# Introduction¶

respy is a research tool. It provides the computational support for several research projects that analyze the economics driving agents’ educational and occupational choices over their life cycle within the framework of a finite-horizon discrete choice dynamic programming model.

Here is some of the recent work:

• Eisenhauer, P. (2019). The Approximate Solution of Finite-Horizon Discrete Choice Dynamic Programming Models: Revisiting Keane & Wolpin (1994). Journal of Applied Econometrics, 34 (1), 149-154.

The estimation of finite-horizon discrete choice dynamic programming models is computationally expensive. This limits their realism and impedes verification and validation efforts. Keane & Wolpin (1994) propose an interpolation method that ameliorates the computational burden but introduces approximation error. I describe their approach in detail, successfully recompute their original quality diagnostics, and provide some additional insights that underscore the trade-off between computation time and the accuracy of estimation results.
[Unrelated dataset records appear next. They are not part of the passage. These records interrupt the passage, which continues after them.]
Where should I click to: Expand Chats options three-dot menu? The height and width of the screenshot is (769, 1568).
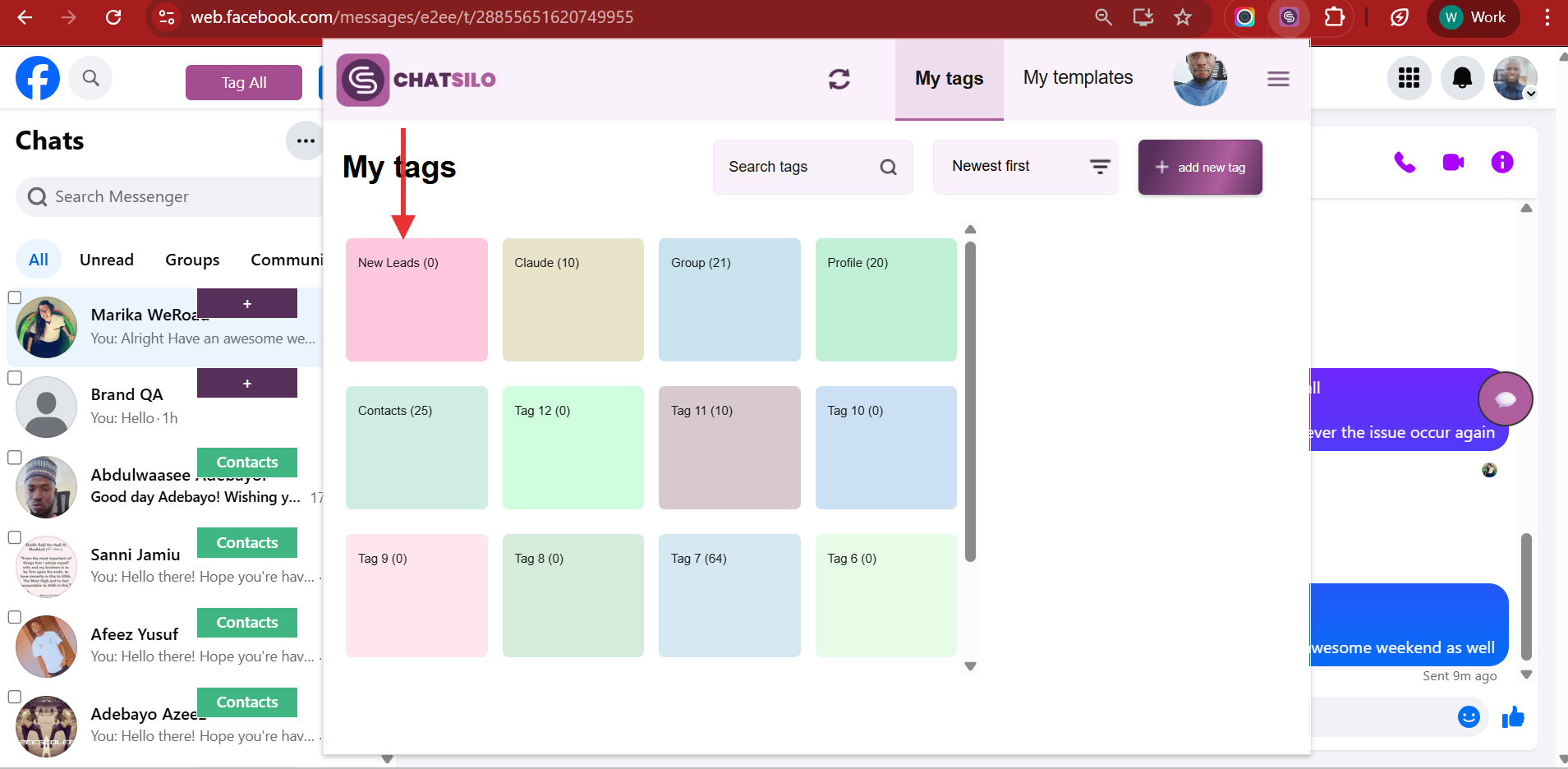pyautogui.click(x=306, y=140)
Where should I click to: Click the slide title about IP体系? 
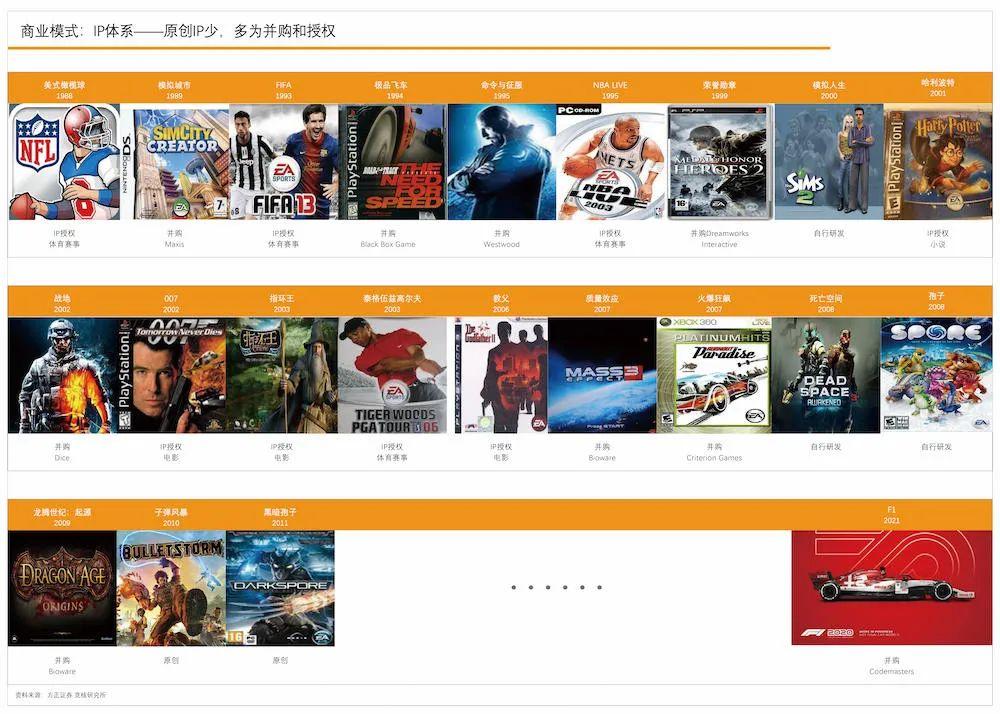tap(178, 31)
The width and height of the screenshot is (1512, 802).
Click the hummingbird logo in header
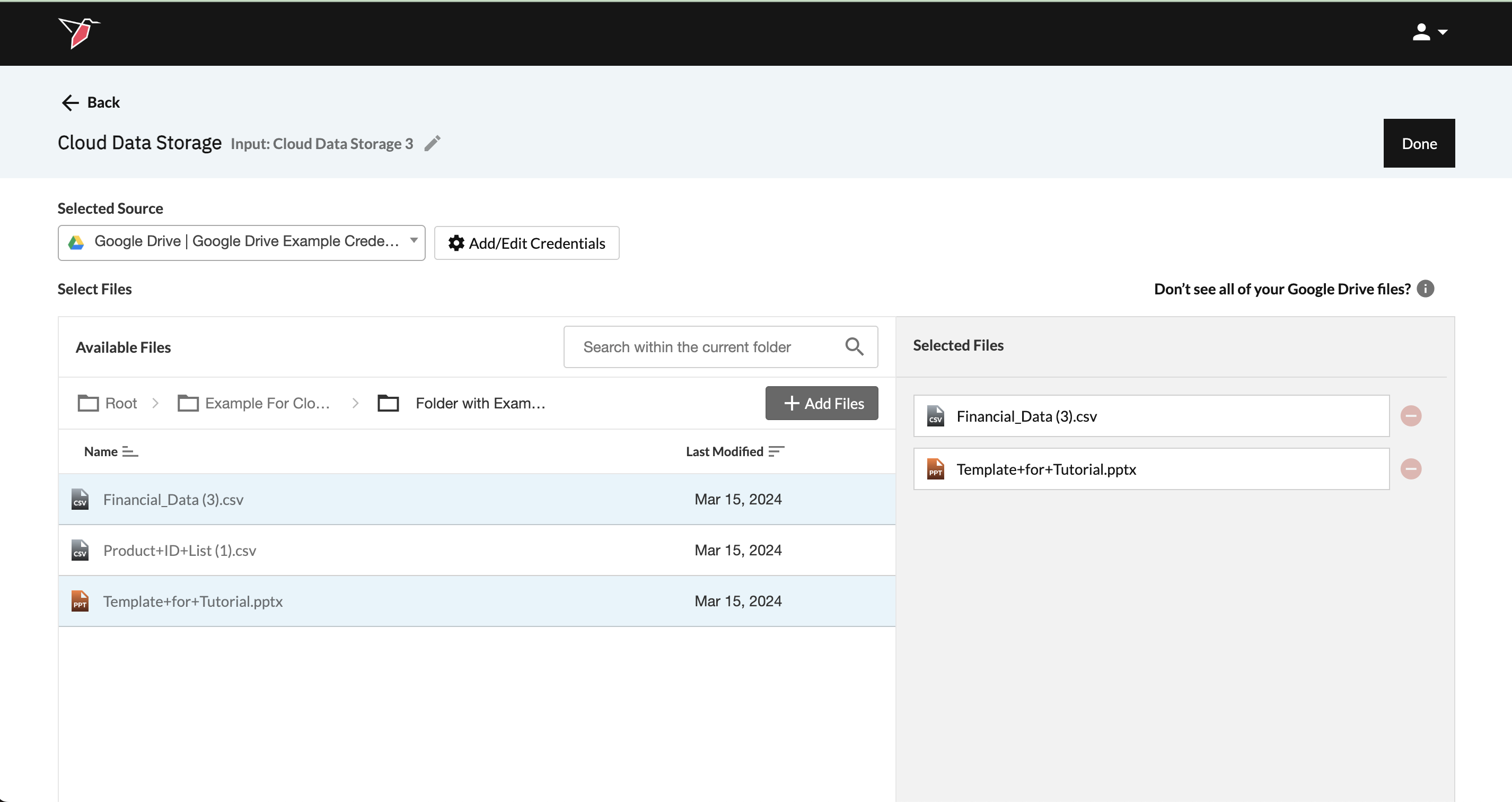pos(79,33)
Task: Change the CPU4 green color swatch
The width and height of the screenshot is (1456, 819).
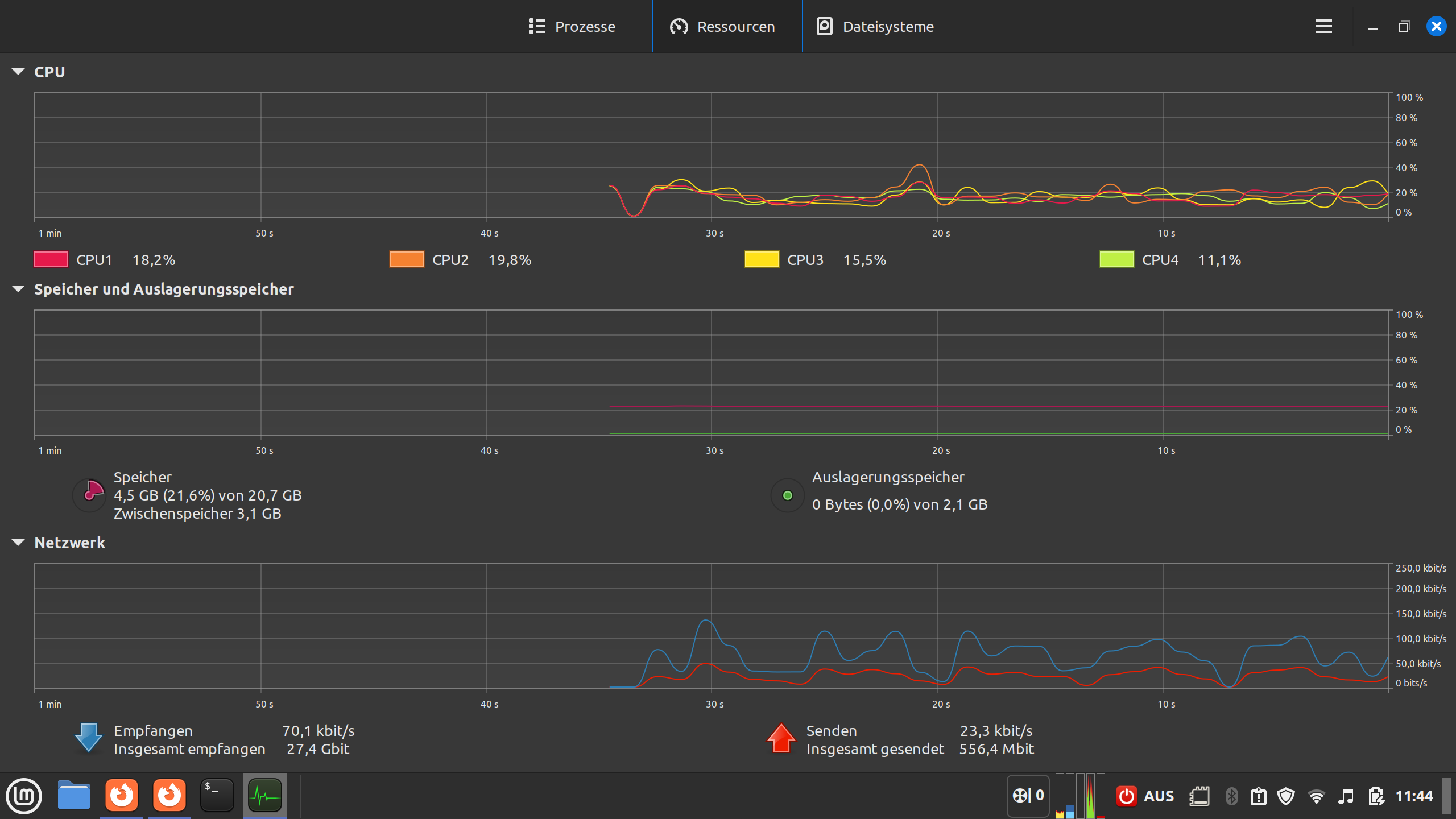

• Eisenhauer, P. (2018). Robust human capital investment under risk and ambiguity. Revise and resubmit at the Journal of Econometrics.

I instill a fear of model misspecification into the agents of a finite-horizon discrete choice dynamic programming model. Agents are ambiguity averse and seek robust decisions for a variety of alternative models. I study the implications for agents’ decisions and the design and impact of alternative policies.

We provide the package and its documentation to ensure the recomputability, transparency, and extensibility of this research. We also hope to showcase how software engineering practices can help in achieving these goals.

For an almost non-technical introduction to the package see the paper or the presentation we contributed to CSCBUS 2019.